Mi conversación con Ed y Martha Djiak de hacía tres semanas volvió a mí con fuerza arrolladora. Y con Connie. Que a su tío le gustaba venir y hacer bailar a Louisa delante de él. La Sra. Djiak lo sabía. ¿Qué había dicho? «Los hombres se controlan con dificultad.» Pero que era culpa de Louisa; porque ella le había incitado.

Me subieron unas náuseas tan violentas que creí que iba a asfixiarme. ¡Hacerla culpable a ella! ¡Hacer culpable a su hija de quince años cuando había sido su propio hermano el que la había dejado embarazada! Mi primera reacción fue salir de allí, irme al Sector Este con la pistola y pegar a los Djiak hasta que admitieran la verdad.

Me levanté, pero la habitación osciló oscuramente ante mí. Volví a sentarme, sobreponiéndome, cobrando conciencia de que el joven Art hablaba asustado en la silla de enfrente.

– Te he dicho lo que querías. Ahora tienes que ayudarme.

– Ya, claro. Te voy a ayudar. Ven conmigo.

Empezó a protestar, a exigir que le dijera lo que iba a hacer, pero le interrumpí bruscamente.

– Tú ven conmigo. Ahora mismo no tengo más tiempo.

El tono de mi voz, más que mis palabras, le hizo callar. Me observó en silencio mientras cogía el abrigo. Metí el carnet de conducir y algo de dinero en el bolsillo de los vaqueros para que no me estorbara la cartera. Empezó a balbucir más preguntas -¿iba a matar a su padre?- cuando me vio sacar la Smith & Wesson y comprobar el cargador.

– Se han cambiado los papeles -dije secamente-. Los compinches de tu padre han estado queriendo matarme toda la semana.

Volvió a sonrojarse avergonzado y quedó en silencio.

Le llevé a casa del Sr. Contreras.

– Este es Art Jurshak.

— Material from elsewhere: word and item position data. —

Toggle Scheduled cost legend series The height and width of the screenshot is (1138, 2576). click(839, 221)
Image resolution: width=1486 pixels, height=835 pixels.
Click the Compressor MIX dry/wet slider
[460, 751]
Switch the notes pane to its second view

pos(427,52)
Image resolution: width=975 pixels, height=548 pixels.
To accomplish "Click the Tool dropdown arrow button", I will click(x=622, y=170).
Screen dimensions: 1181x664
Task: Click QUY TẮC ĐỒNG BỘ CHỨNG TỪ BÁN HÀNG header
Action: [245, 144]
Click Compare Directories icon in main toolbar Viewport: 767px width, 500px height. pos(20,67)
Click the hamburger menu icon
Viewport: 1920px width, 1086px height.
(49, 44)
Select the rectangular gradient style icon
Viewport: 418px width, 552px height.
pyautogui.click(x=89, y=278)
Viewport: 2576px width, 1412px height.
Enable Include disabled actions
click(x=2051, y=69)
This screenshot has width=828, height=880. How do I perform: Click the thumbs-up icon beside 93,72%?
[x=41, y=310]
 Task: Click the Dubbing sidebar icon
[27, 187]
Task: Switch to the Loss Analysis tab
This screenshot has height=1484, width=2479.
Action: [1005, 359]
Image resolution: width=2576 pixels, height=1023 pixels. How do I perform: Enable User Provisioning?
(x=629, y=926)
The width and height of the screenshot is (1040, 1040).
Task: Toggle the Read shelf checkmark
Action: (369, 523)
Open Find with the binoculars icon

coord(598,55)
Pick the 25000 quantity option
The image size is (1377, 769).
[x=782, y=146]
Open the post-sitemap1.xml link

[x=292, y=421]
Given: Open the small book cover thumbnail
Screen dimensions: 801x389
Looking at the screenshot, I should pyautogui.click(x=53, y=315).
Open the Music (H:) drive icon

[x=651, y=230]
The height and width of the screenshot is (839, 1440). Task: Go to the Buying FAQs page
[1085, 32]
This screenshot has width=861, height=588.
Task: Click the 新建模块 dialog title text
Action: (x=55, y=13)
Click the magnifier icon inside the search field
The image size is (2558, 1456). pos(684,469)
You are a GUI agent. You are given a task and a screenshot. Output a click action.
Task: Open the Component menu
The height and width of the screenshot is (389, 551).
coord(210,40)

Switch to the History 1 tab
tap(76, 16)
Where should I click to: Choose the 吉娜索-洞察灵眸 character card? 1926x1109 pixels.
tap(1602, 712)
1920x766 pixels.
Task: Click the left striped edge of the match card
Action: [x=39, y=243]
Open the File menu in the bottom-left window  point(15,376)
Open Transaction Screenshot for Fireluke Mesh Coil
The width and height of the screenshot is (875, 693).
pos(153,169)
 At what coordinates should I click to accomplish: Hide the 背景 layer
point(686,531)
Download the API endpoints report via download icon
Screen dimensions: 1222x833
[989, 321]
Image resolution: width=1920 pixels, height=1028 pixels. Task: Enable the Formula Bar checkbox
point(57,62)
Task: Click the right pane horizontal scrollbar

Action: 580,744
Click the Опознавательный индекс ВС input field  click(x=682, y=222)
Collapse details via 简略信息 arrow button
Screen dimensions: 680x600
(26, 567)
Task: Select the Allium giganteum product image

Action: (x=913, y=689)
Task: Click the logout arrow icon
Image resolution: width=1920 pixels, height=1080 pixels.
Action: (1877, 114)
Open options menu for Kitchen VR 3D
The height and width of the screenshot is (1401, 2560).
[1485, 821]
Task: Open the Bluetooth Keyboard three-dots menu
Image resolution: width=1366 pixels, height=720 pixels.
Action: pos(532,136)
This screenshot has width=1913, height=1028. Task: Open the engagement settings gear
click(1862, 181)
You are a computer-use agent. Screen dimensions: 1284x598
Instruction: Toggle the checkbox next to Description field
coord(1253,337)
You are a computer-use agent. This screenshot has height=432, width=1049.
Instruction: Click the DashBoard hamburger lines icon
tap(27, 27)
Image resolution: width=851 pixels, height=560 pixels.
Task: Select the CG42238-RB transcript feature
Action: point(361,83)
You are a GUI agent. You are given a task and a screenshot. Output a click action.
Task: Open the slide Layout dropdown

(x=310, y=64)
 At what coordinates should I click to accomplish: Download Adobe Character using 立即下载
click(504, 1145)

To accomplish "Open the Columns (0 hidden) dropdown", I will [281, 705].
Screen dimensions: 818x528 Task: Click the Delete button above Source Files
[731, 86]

Es posible que su papá haya tenido algo que ver con la muerte de Nancy y ahora mismo no está lleno de cariño por su hijo tampoco. ¿Puede quedarse aquí hasta que le busque algún otro sitio? Quizá Murray esté dispuesto a acogerle.

El viejo se irguió satisfecho.

– Desde luego, muñeca. No digo ni una palabra a nadie, y puedes contar con su señoría para que haga lo mismo. No hace falta que vayas a pedirle al Ryerson ése que haga nada; estoy perfectamente conforme con tenerlo aquí todo el tiempo que quieras.

Sonreí débilmente.

– Después de un par de horas con él es posible que cambie de opinión; no es muy divertido. Pero no le hable a nadie de él. Puede que ese abogado -Ron Kappelman- venga por aquí. Dígale que no sabe dónde he ido ni cuando volveré. Y ni una palabra del invitado.